Why Collaboration Doesn't Work
Collaboration. We want our students to do it, but as adults we don't always want to be a part of it. Collaboration is at risk, or it may have happened in some districts already, of becoming the next 4 letter word in education.
There are many aspects to collaboration that are inspiring. We learn from people who have a different mindset from us. New ideas are explored and we come out feeling invigorated by the synergy of the group, and it reminds us of our high school and college days when we were part of a team that accomplished big things.
For full disclosure, I usually enjoy collaboration. Running workshops and working with teachers, leaders or students can be an awesome experience. I walk into each one hoping to learn something positive and valuable that I can bring with me to the next experience.

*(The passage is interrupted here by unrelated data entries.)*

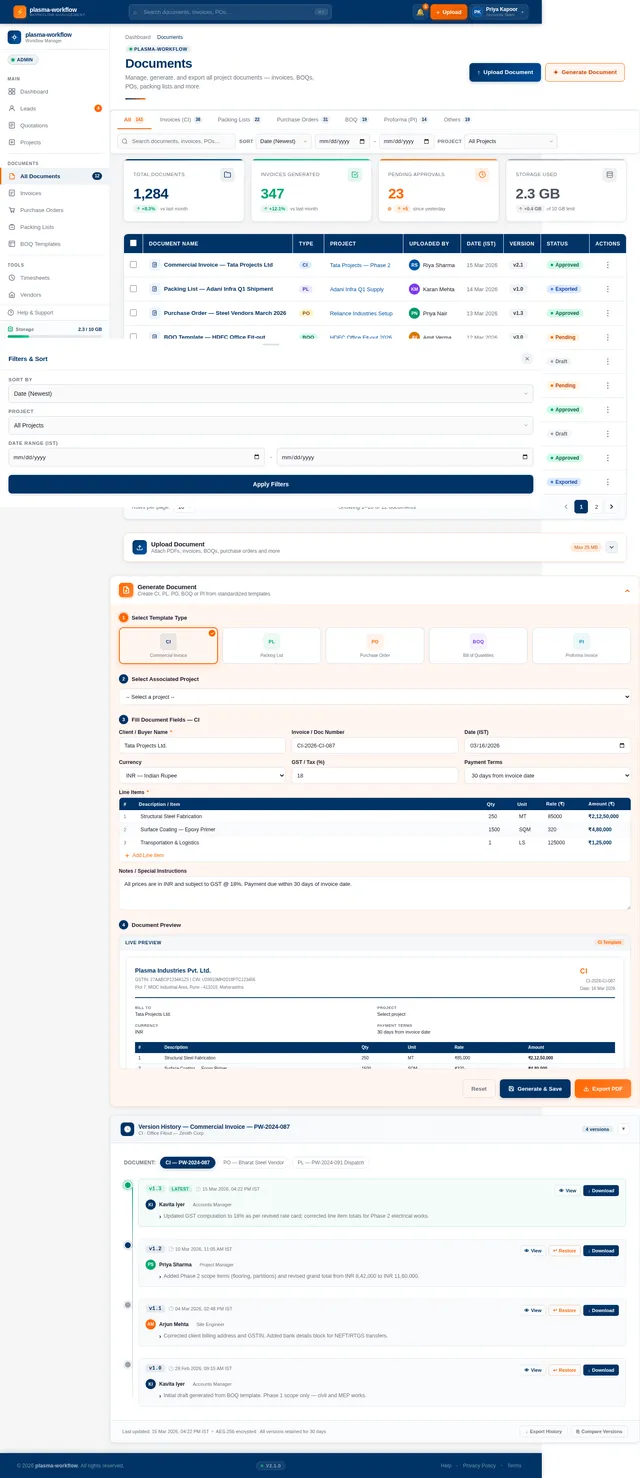Close the Filters & Sort panel
This screenshot has height=1478, width=640.
[x=527, y=358]
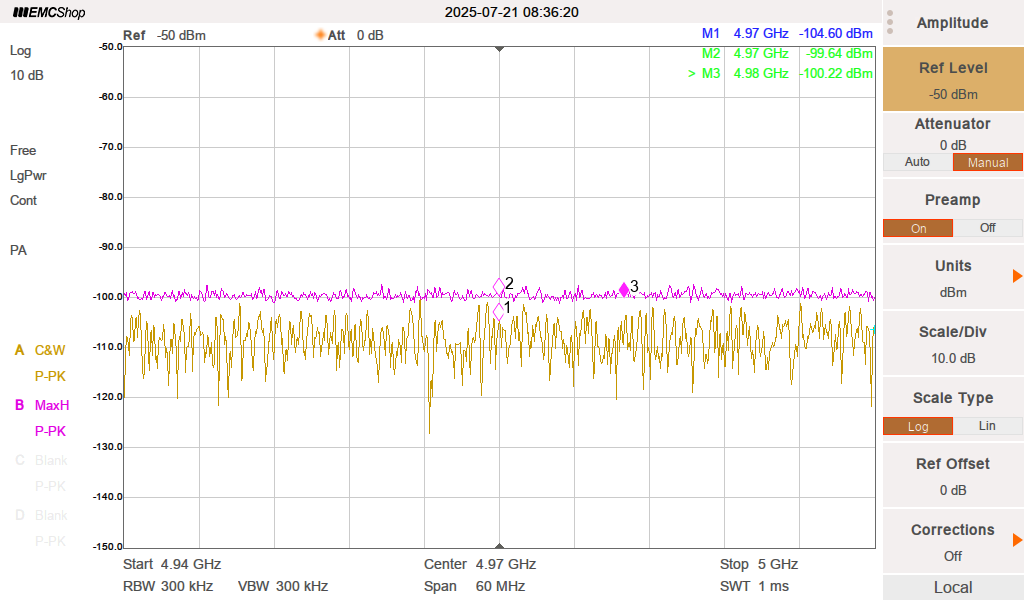Set attenuator mode to Manual

[x=988, y=162]
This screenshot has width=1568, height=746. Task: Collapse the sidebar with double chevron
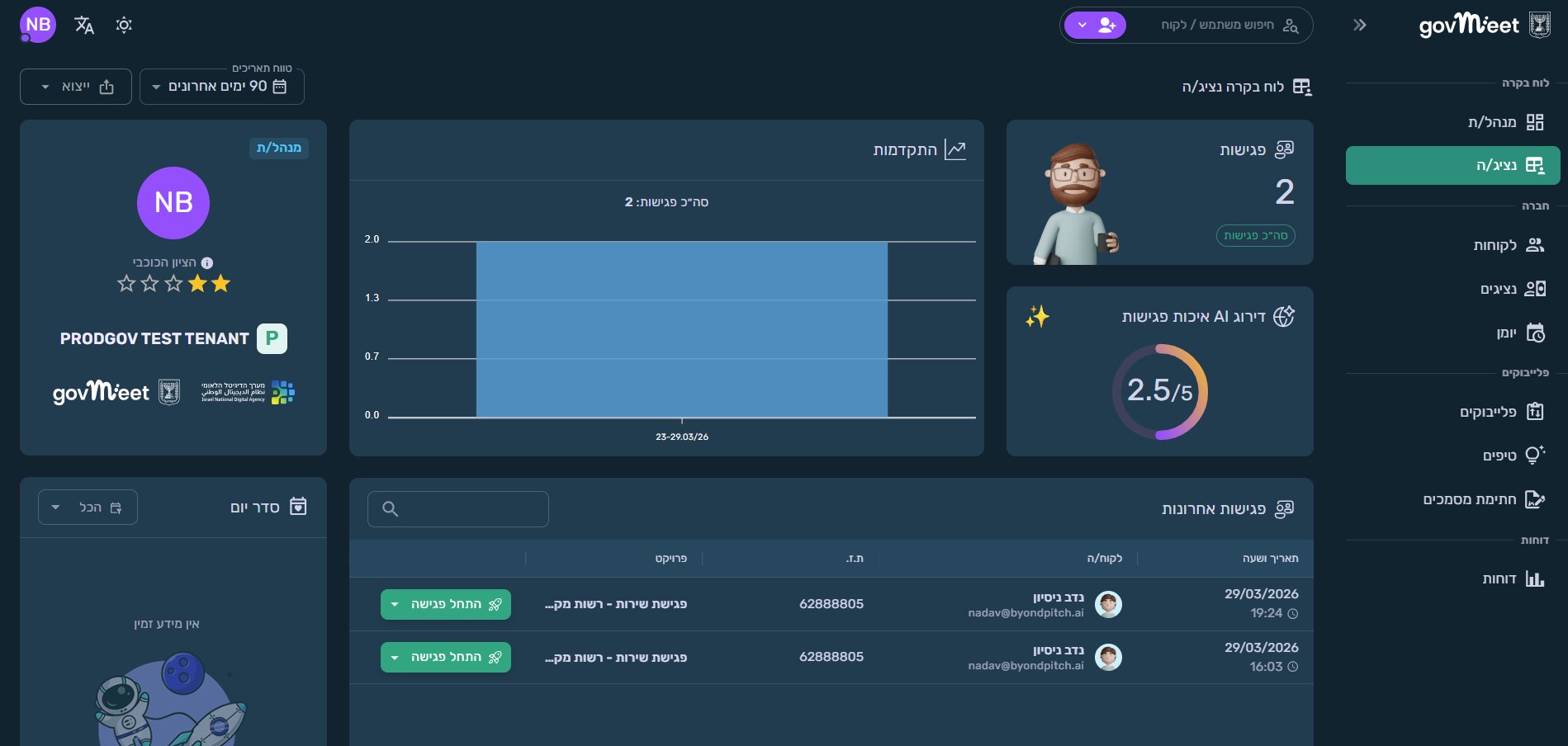(1359, 25)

Unfortunately, it doesn't always happen. There are times when the group doesn't work well together or they stay in the land of nice where they don't offer real, honest feedback to everyone. Other times it's because they're afraid to speak up because they may get in trouble long after I leave the workshop...yes, that has happened.
Perhaps it's because I attended the annual Visible Learning Conference in Washington D.C. this week, which had me reflecting on last year's Visible Learning Conference, but I've been thinking a lot about collaboration. Last year, I sat in the front row listening to John Hattie (someone I work with as a Visible Learning trainer) talk about how the growth mindset doesn't work, which you can read more about here. I wrote the blog as John talked, sent it to him after, and posted it the next day.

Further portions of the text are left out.